Activités de saison.

TV. Palais royal ! (Valérie Lemercier, France, 2005 avec Valérie Lemercier, Lambert Wilson, Catherine Deneuve, Michel Aumont, Mathilde Seigner; diffusé sur Canal + en janvier dernier).

LUNDI.
Vie informatique. Il est temps de faire le ménage avant la fermeture de mon adresse didion.philippe@wanadoo.fr.
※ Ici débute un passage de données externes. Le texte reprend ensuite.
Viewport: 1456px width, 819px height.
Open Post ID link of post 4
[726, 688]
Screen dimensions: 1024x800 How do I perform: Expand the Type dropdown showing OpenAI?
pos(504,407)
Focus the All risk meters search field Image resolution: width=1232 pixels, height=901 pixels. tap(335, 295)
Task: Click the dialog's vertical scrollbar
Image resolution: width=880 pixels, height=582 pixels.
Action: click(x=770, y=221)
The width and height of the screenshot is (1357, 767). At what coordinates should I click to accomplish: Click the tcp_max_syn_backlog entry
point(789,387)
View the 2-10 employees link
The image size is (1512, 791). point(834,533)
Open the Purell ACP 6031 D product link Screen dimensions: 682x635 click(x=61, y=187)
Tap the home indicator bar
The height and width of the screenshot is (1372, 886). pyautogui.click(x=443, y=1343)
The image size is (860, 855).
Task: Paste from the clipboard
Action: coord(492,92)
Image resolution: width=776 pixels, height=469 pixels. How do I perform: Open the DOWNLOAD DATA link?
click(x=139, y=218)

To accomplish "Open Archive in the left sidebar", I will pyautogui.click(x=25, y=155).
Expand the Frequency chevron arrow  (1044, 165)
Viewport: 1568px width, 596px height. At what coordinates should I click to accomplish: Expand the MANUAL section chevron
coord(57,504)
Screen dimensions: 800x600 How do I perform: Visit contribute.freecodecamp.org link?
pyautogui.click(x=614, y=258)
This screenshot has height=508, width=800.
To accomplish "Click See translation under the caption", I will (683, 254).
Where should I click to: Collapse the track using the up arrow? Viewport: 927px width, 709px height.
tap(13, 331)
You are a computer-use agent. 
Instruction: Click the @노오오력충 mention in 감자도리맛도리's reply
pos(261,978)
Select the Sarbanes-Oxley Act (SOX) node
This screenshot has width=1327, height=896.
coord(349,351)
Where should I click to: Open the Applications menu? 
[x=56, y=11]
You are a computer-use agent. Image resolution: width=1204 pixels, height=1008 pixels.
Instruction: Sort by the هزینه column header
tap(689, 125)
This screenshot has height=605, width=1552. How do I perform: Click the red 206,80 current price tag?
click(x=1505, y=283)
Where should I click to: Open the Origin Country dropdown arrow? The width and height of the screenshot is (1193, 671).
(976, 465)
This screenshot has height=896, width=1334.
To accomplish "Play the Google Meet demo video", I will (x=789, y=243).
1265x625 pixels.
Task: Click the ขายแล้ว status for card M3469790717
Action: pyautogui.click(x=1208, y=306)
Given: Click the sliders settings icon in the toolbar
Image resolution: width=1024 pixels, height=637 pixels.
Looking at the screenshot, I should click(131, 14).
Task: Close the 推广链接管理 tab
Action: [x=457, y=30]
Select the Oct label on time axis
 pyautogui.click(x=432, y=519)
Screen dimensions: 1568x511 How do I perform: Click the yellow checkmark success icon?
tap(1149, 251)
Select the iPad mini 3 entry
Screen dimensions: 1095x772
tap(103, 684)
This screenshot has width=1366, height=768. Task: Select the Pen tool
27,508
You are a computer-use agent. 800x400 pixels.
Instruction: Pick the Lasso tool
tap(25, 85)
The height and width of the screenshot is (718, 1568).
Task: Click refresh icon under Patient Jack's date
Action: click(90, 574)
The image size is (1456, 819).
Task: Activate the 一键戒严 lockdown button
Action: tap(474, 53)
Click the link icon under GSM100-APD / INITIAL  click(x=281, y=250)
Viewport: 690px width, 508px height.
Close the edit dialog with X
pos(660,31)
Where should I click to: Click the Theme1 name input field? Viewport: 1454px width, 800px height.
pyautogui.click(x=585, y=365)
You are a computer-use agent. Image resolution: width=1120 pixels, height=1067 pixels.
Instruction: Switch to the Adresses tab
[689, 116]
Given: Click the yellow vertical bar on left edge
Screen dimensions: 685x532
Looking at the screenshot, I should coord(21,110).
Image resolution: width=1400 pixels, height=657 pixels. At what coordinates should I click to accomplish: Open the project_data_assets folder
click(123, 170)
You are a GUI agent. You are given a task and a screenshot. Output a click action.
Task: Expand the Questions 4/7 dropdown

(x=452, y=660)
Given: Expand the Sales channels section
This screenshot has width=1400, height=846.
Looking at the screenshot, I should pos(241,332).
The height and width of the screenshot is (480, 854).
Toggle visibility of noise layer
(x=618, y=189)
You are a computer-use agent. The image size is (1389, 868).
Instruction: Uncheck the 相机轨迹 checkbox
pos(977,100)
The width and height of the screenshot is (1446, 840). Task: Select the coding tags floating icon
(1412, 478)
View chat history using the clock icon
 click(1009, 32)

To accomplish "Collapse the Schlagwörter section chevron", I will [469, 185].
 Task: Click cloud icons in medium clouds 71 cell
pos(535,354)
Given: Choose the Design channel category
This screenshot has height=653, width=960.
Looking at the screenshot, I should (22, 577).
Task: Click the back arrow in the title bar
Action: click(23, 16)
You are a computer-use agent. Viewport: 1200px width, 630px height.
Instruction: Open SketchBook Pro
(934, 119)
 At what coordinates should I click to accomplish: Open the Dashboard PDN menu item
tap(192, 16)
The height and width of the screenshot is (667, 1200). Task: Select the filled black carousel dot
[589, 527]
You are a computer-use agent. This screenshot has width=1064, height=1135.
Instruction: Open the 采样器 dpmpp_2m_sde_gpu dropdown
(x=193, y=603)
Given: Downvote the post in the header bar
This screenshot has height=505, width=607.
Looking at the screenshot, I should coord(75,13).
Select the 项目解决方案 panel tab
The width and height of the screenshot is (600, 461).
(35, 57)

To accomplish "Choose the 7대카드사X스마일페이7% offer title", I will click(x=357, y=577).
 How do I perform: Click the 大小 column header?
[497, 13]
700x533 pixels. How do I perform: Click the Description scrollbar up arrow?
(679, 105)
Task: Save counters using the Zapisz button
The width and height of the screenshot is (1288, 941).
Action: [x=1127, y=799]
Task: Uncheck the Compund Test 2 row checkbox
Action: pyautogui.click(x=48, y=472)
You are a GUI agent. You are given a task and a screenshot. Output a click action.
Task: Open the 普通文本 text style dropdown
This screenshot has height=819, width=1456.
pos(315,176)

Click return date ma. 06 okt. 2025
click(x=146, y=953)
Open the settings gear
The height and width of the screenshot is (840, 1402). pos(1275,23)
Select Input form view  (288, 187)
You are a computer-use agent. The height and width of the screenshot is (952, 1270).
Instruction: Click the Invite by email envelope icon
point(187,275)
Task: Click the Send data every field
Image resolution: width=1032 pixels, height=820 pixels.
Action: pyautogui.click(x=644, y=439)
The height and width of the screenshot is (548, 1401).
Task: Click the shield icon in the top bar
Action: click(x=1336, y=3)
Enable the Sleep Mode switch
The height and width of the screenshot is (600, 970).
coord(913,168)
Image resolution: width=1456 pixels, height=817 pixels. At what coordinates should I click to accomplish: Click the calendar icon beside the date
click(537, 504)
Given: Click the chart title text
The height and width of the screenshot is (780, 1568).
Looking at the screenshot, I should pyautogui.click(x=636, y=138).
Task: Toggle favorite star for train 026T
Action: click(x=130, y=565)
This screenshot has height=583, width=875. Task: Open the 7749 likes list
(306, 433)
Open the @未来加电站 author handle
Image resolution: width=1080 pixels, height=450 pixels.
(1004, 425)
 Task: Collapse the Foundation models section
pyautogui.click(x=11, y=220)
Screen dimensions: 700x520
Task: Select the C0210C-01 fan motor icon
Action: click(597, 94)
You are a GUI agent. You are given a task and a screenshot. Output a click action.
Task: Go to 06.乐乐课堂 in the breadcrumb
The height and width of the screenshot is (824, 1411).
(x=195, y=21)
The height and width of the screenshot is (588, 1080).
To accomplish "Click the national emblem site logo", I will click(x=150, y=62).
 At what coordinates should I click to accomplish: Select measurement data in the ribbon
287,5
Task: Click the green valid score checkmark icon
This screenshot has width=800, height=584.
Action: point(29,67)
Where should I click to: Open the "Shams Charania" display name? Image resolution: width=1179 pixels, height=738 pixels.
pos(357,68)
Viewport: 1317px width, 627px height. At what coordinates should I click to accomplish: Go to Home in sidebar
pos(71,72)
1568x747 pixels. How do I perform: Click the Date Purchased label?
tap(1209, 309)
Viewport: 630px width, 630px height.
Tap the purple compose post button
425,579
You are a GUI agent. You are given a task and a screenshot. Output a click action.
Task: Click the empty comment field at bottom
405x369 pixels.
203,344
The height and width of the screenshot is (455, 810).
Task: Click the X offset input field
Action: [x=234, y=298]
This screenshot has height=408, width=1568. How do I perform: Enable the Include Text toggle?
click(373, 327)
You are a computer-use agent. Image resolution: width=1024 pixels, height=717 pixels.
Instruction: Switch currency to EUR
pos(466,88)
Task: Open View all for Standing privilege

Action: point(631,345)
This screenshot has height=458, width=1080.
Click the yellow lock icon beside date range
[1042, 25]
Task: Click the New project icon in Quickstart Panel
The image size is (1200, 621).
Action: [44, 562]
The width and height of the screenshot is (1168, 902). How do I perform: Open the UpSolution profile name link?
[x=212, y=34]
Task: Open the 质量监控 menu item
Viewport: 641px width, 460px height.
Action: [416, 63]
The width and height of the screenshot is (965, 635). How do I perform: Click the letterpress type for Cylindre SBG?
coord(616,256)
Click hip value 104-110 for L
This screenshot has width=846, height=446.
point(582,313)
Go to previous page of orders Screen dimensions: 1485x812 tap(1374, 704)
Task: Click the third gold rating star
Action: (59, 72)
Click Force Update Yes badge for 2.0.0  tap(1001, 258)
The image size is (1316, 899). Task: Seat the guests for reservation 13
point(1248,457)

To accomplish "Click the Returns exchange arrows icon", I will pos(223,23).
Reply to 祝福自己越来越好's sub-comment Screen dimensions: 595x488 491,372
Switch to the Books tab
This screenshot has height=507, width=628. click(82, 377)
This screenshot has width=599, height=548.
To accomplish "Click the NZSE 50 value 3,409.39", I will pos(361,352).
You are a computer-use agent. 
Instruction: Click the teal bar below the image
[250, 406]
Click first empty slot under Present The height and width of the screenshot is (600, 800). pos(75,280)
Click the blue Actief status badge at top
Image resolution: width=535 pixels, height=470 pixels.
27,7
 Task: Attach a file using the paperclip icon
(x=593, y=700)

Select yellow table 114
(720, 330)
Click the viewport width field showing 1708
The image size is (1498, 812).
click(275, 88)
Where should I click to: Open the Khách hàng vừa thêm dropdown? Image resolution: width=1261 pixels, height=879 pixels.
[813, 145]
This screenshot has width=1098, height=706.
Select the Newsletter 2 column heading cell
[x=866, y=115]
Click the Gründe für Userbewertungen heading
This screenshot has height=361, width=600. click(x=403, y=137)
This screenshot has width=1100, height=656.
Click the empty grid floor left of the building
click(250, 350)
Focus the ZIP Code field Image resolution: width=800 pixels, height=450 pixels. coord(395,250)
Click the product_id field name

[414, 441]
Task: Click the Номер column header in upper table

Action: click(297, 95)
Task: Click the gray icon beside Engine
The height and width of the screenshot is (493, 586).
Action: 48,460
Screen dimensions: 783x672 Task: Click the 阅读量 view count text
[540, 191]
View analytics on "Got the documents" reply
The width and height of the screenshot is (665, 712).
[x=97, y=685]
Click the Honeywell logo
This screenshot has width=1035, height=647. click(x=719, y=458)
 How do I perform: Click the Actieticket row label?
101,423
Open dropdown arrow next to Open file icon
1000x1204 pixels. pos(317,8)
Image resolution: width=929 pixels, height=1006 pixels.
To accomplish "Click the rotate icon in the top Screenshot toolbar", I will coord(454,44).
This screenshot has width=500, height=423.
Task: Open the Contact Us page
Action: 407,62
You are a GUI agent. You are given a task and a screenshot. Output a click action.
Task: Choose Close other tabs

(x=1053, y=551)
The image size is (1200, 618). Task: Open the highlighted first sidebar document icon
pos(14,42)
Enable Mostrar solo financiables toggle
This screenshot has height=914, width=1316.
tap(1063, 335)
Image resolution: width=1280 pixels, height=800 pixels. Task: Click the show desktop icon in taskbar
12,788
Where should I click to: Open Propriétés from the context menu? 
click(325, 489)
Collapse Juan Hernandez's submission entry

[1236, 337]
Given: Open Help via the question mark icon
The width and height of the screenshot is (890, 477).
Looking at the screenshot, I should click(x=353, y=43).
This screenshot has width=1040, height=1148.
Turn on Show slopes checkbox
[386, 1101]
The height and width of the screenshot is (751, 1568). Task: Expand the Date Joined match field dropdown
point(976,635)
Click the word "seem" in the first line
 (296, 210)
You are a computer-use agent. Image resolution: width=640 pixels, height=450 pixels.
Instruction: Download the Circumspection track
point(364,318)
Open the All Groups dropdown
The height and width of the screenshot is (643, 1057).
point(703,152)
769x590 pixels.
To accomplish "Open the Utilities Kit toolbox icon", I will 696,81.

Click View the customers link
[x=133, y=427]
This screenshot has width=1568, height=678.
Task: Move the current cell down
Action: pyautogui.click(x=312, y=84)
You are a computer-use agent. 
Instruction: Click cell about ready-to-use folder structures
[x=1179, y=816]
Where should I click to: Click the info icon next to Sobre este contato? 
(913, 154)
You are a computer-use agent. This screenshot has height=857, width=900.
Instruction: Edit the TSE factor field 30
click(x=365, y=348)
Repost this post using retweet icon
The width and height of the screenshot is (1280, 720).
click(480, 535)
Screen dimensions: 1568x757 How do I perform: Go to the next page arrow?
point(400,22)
C'était ma première adresse internet, mise en service en 2001. Comme beaucoup de gens je pense, j'ai ressenti à mes débuts le besoin de remplir ma boîte électronique et me suis abonné à un certain nombre de lettres et listes de diffusion que j'ai abandonnées petit à petit. Après un dernier coup de plumeau, il ne me reste plus que la [listeperec] qui est de bonne tenue et dont j'ai besoin pour la rédaction de mon Bulletin, la [listeoulipo] que je garde plus par habitude que par enthousiasme et le bulletin de remue.net. De toute façon, après quelques moments de pratique, on s'aperçoit vite que les listes ou forums divers sont immanquablement vampirisés par quelques grandes gueules qui auraient l'impression de desservir les populations s'ils ne postaient leur demi-douzaine de messages quotidiens. Les crêpages de chignons, qui sont légion, amusent un temps, puis lassent. C'est plein de certitudes, les grands mots dans les grandes bouches des donneurs de leçons de tout poil, les je vous l'avais bien dit, les de qui se moque-t-on, les pour l'avenir de la planète (ou de nos enfants, au choix), les si on m'avait écouté, les moi dans mon village, ça donne une idée de la démocratie participative et ça fait froid dans le dos. Je bénéficie pour l'instant d'une boîte à lettres quasi virginale car encore épargnée par les spams. J'ai aussi toujours pris soin de ne jamais livrer mes coordonnées à quelque instance professionnelle que ce soit, cherchant dans ce domaine comme dans d'autres à mettre le plus de distance possible entre ma vie laborieuse et ma vraie vie. A ce propos, je me souviens avec quel enthousiasme fut accueillie, il y a quelques années, la nouvelle qui allait révolutionner la vie du professeur moyen : enfin, on allait pouvoir confectionner les bulletins de notes et les livrets trimestriels sur son propre ordinateur, chez soi, bien au chaud, en chaussons, comme si le fait de pouvoir rapporter du boulot at home était une grande avancée sociale, une libération digne des grandes lois du Front Populaire. Je préférerai toujours laisser l'école à l'école et garder le chez moi chez moi, quitte à passer pour un dangereux réactionnaire.

MARDI.
TV. L.A. Confidential (Curtis Hanson, E.-U., 1997 avec Kevin Spacey, Russell Crowe, Guy Pearce, Kim Basinger; diffusé en janvier dernier sur CinéCinéma Premier).

MERCREDI.
Emplettes. J'achète une paire de polars dont un Suédois prometteur, les oeuvres complètes de Georges Henein et le dernier livre de Paul Auster.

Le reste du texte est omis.